(Assigned task):
Every record, from the first line to the last, needs to be given again exactly.
#### Given records ####
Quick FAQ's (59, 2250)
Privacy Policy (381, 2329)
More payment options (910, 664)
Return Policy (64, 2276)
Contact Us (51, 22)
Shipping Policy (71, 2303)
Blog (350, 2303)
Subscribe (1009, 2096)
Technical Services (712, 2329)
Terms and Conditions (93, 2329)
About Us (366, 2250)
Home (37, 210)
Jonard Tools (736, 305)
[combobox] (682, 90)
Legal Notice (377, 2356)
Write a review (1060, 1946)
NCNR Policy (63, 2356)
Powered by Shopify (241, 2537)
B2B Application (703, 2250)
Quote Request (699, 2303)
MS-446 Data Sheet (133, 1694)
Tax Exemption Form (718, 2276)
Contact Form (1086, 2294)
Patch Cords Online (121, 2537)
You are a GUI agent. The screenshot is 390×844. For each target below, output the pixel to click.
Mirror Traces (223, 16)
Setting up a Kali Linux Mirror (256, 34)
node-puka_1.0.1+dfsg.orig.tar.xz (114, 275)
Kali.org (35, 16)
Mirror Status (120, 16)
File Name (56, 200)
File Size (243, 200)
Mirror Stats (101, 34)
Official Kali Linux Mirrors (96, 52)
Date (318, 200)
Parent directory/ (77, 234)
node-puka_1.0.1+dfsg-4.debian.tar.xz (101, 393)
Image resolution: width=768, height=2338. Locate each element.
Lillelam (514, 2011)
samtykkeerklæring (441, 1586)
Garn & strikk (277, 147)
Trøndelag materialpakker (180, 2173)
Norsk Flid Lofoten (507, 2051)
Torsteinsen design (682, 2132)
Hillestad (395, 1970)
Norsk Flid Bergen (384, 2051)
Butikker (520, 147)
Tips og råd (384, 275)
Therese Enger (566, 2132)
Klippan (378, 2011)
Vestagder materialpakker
####
(Result of this task):
Quick FAQ's (59, 2250)
Privacy Policy (381, 2329)
More payment options (910, 664)
Return Policy (64, 2276)
Contact Us (51, 22)
Shipping Policy (71, 2303)
Blog (350, 2303)
Subscribe (1009, 2096)
Technical Services (712, 2329)
Terms and Conditions (93, 2329)
About Us (366, 2250)
Home (37, 210)
Jonard Tools (736, 305)
[combobox] (682, 90)
Legal Notice (377, 2356)
Write a review (1060, 1946)
NCNR Policy (63, 2356)
Powered by Shopify (241, 2537)
B2B Application (703, 2250)
Quote Request (699, 2303)
MS-446 Data Sheet (133, 1694)
Tax Exemption Form (718, 2276)
Contact Form (1086, 2294)
Patch Cords Online (121, 2537)
You are a GUI agent. The screenshot is 390×844. For each target below, output the pixel to click.
Mirror Traces (223, 16)
Setting up a Kali Linux Mirror (256, 34)
node-puka_1.0.1+dfsg.orig.tar.xz (114, 275)
Kali.org (35, 16)
Mirror Status (120, 16)
File Name (56, 200)
File Size (243, 200)
Mirror Stats (101, 34)
Official Kali Linux Mirrors (96, 52)
Date (318, 200)
Parent directory/ (77, 234)
node-puka_1.0.1+dfsg-4.debian.tar.xz (101, 393)
Image resolution: width=768, height=2338. Locate each element.
Lillelam (514, 2011)
samtykkeerklæring (441, 1586)
Garn & strikk (277, 147)
Trøndelag materialpakker (180, 2173)
Norsk Flid Lofoten (507, 2051)
Torsteinsen design (682, 2132)
Hillestad (395, 1970)
Norsk Flid Bergen (384, 2051)
Butikker (520, 147)
Tips og råd (384, 275)
Therese Enger (566, 2132)
Klippan (378, 2011)
Vestagder materialpakker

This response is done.